We asked the Australian Minister for Veteran Affairs Michael Ronaldson what he meant by younger generation having “obligations.” Did he mean moral obligations or physical ones? He replied: “Young people should realise that their freedom was bought in blood.”
The only point in saying that is to ensure that children are in a frame of mind that they recognise they may have to pay the same price as their ancestors did. All this talk about “carrying forward the torch of remembrance,” sounds a bit banal but when government ministers say you have to pay for it in blood, this implication is obvious.
Ronaldson would say: “We’re not glorifying war.” While the government may not be explicitly glorifying it, it is sentimentalising war. They’re doing it in such a way that little kids are given a particular attitude to war that will translate later into: “This must be what we’re expected to do as Australians … We have to carry this torch.”
There’s a poem by Osbert Sitwell, “The Next War,” written in 1918. It’s a great poem because it talks about plutocrats discussing a memorial for the fallen. They end up saying that the best memorial would be that our children should fall for the same cause. This poem resonates today because children are again being told to fall for that same cause.
SA: You recently commented on the education programs offered at the national war memorial in Canberra. Could you explain?
DS: The war memorial’s program for primary school children has many parts. Children can attend the Discovery Zone, where you can pretend to be in a trench on the Western Front, or get down low fighting the enemy in Vietnam. You may choose to try on the nurses’ uniforms. So, if you’re not grabbed by something, you’re grabbed by something else.
[Australian Victoria Cross winner] Corporal Ben Roberts-Smith writes in the foreword to his recent book that he was inspired to become a soldier after attending war memorials and seeing all the poppies as a child. I feel like saying to him, the war memorial is 100,000 names of people who were killed and often in terrible circumstances. Very little is told about the post-traumatic stress disorders suffered, the terrible facial injuries or the amputated limbs.
The war memorial has locked cabinets of photographs of facial injuries from those in WWI. We’ve recommended they do an exhibition with these photographs to show the other side of war. These were people who didn’t die gloriously, but came back to live the rest of their lives looking like that.
There’s a real issue of when you can teach children the full spread and reality about war. Maybe it shouldn’t be looked at until Year 9 and until you can do it in an honest way.
Teachers don’t have to be patriotic when presenting the curriculum on this. They have to try to present both sides of the story. We get reports from teachers who say they receive the curriculum material from Veterans Affairs and throw it out but I imagine teachers are under a lot of pressure not to resist the visits by Returned Soldiers Leagues [RSL] people or from Vietnam veterans.

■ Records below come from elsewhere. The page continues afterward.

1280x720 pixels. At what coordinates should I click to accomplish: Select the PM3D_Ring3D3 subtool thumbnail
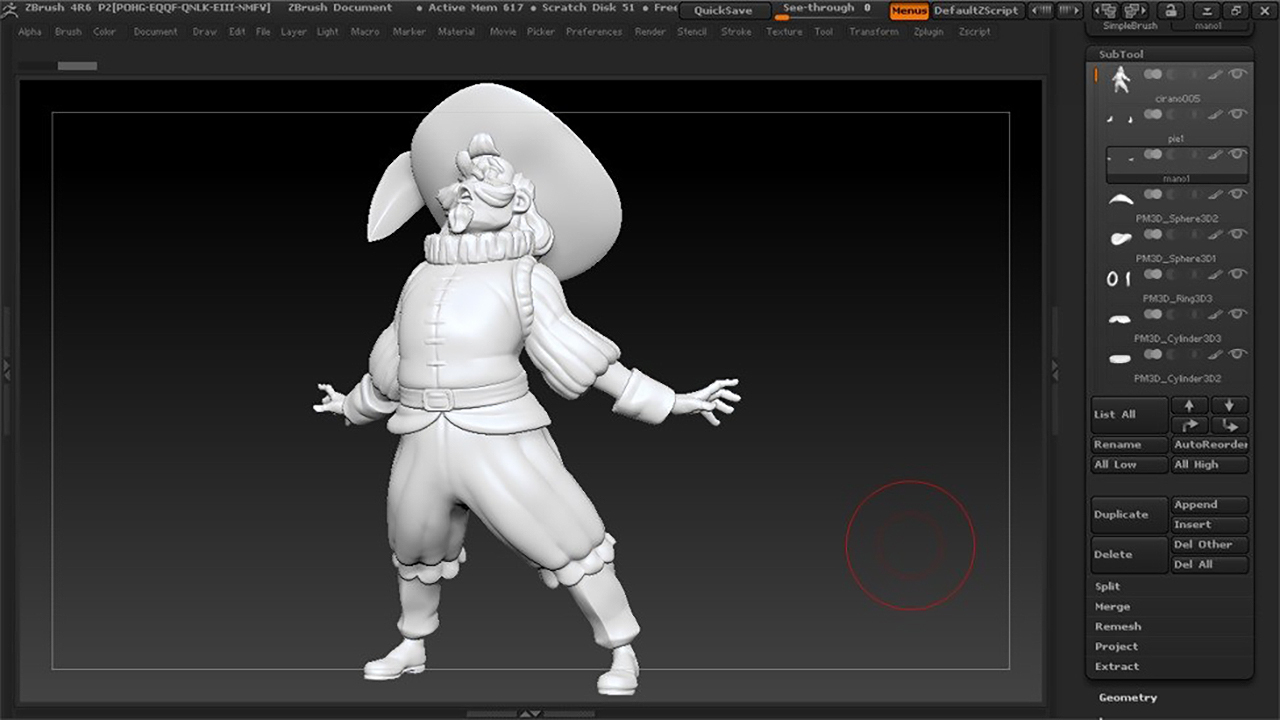(1119, 279)
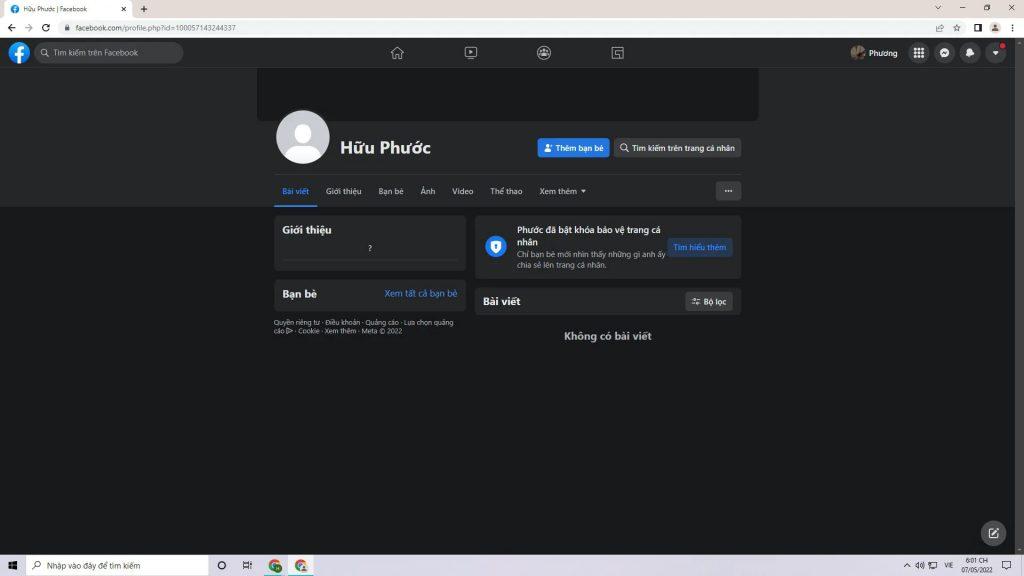Open the Groups icon in top navigation
Screen dimensions: 1024x576
(x=544, y=53)
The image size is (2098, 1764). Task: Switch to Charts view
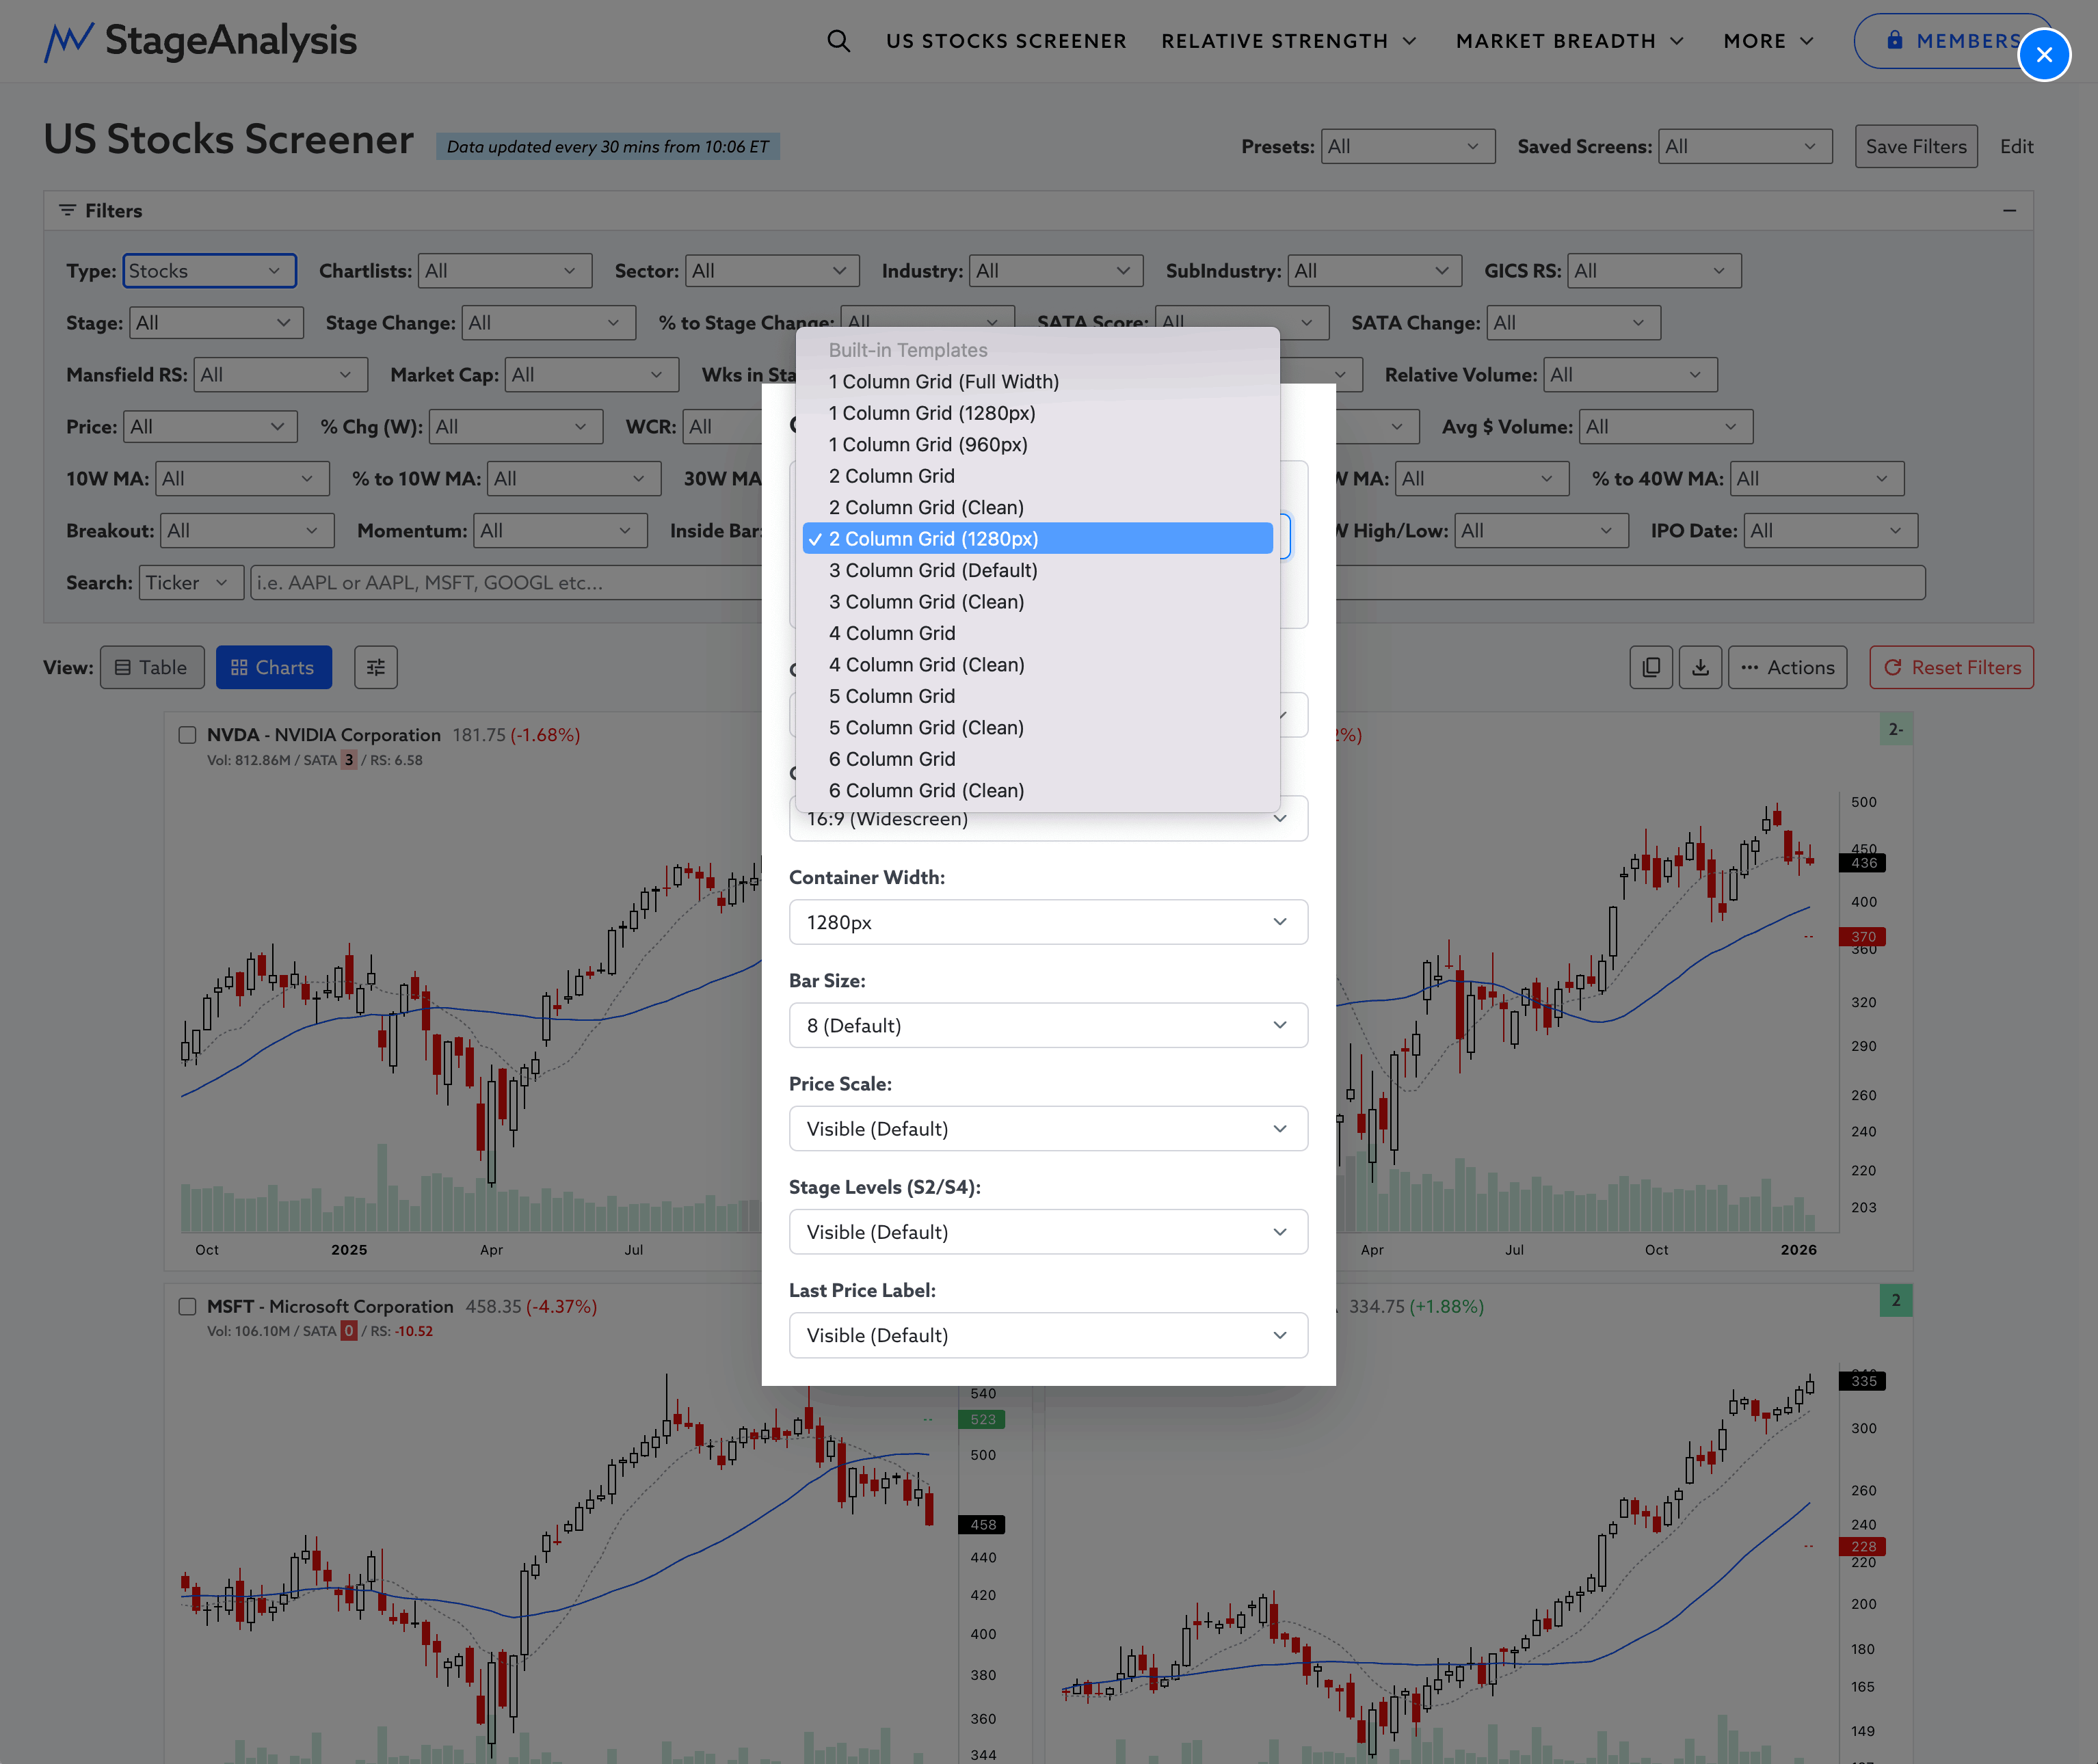click(x=273, y=667)
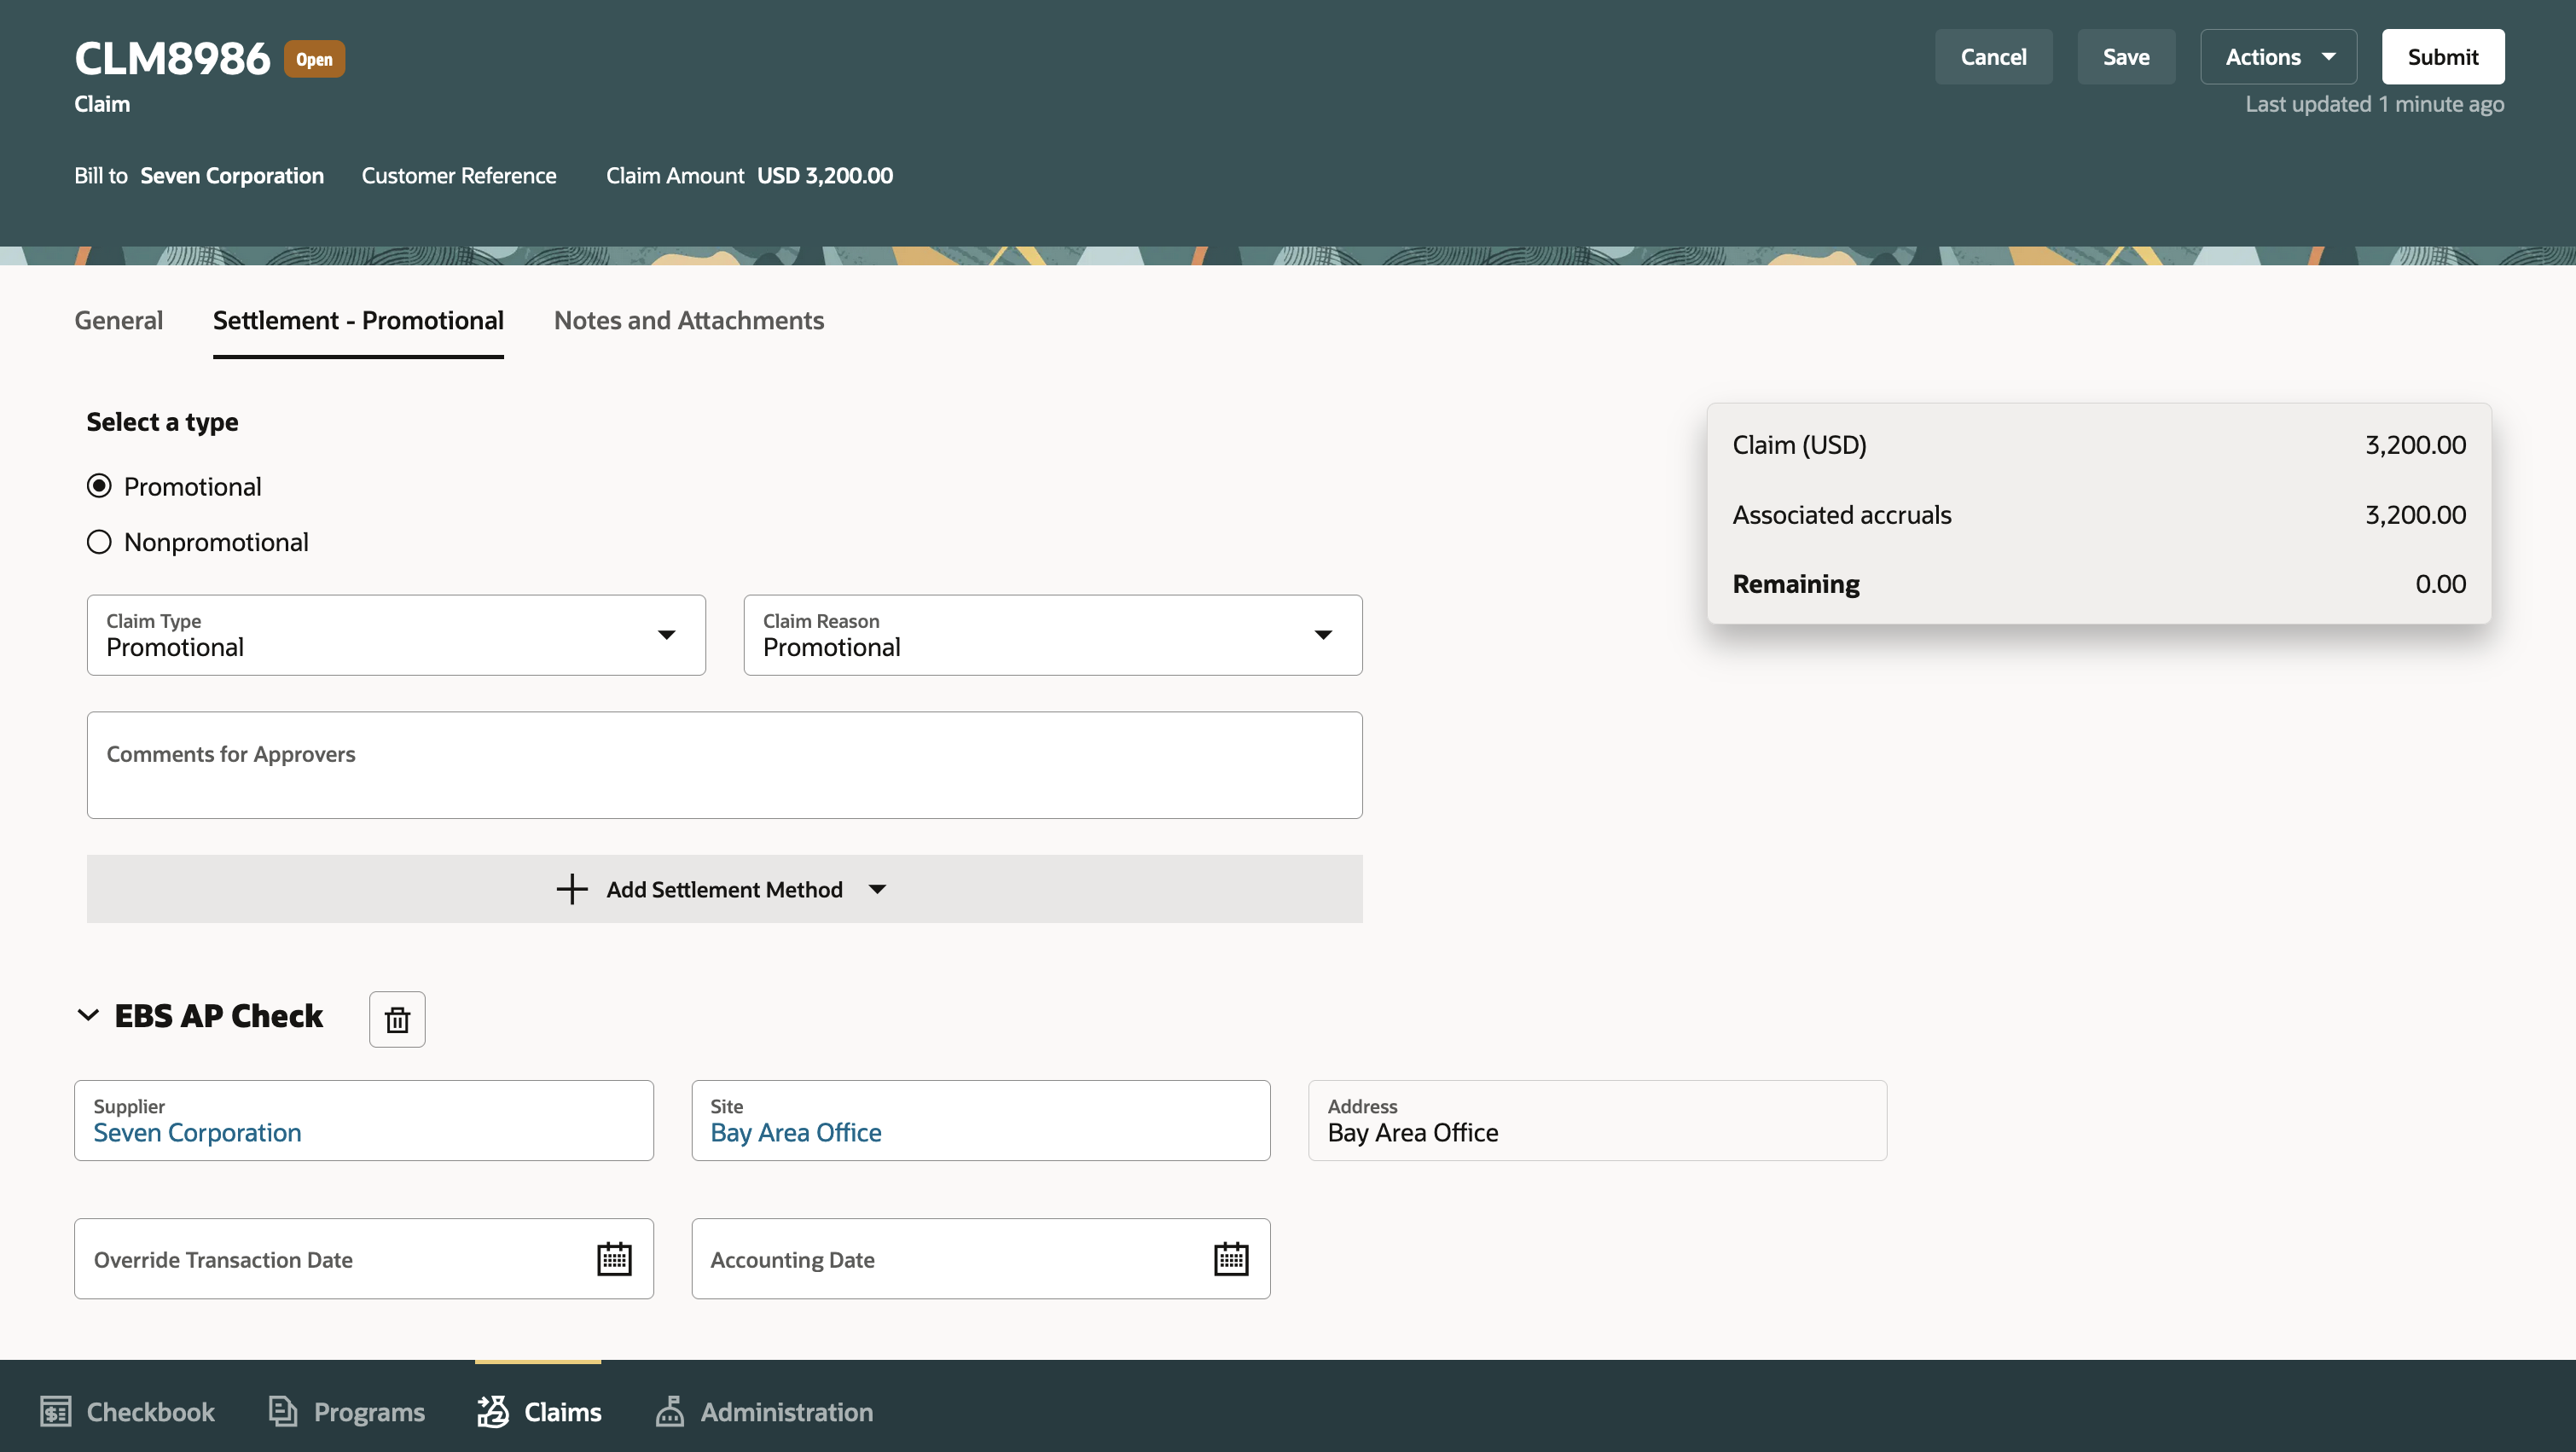
Task: Expand the Actions menu
Action: click(2278, 56)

There are alternative curriculums that can be taught, such as the medical effects of war, put together by the History Teachers Association of Victoria with the Medical Association for the Prevention of War. Teachers say to us, that they have an obligation not to take sides, but I say to them, it’s not taking sides, it’s just ensuring that students have a broader range to consider.
The federal department of education also has the PACER [Parliament and Civics Education Rebate] scheme. Schools and students are subsidised for organising a trip to Canberra, provided they go to the war memorial, parliament house and the electoral education centre. The inevitable logic of all of this is that they’re preparing the younger generation to be recruited for war.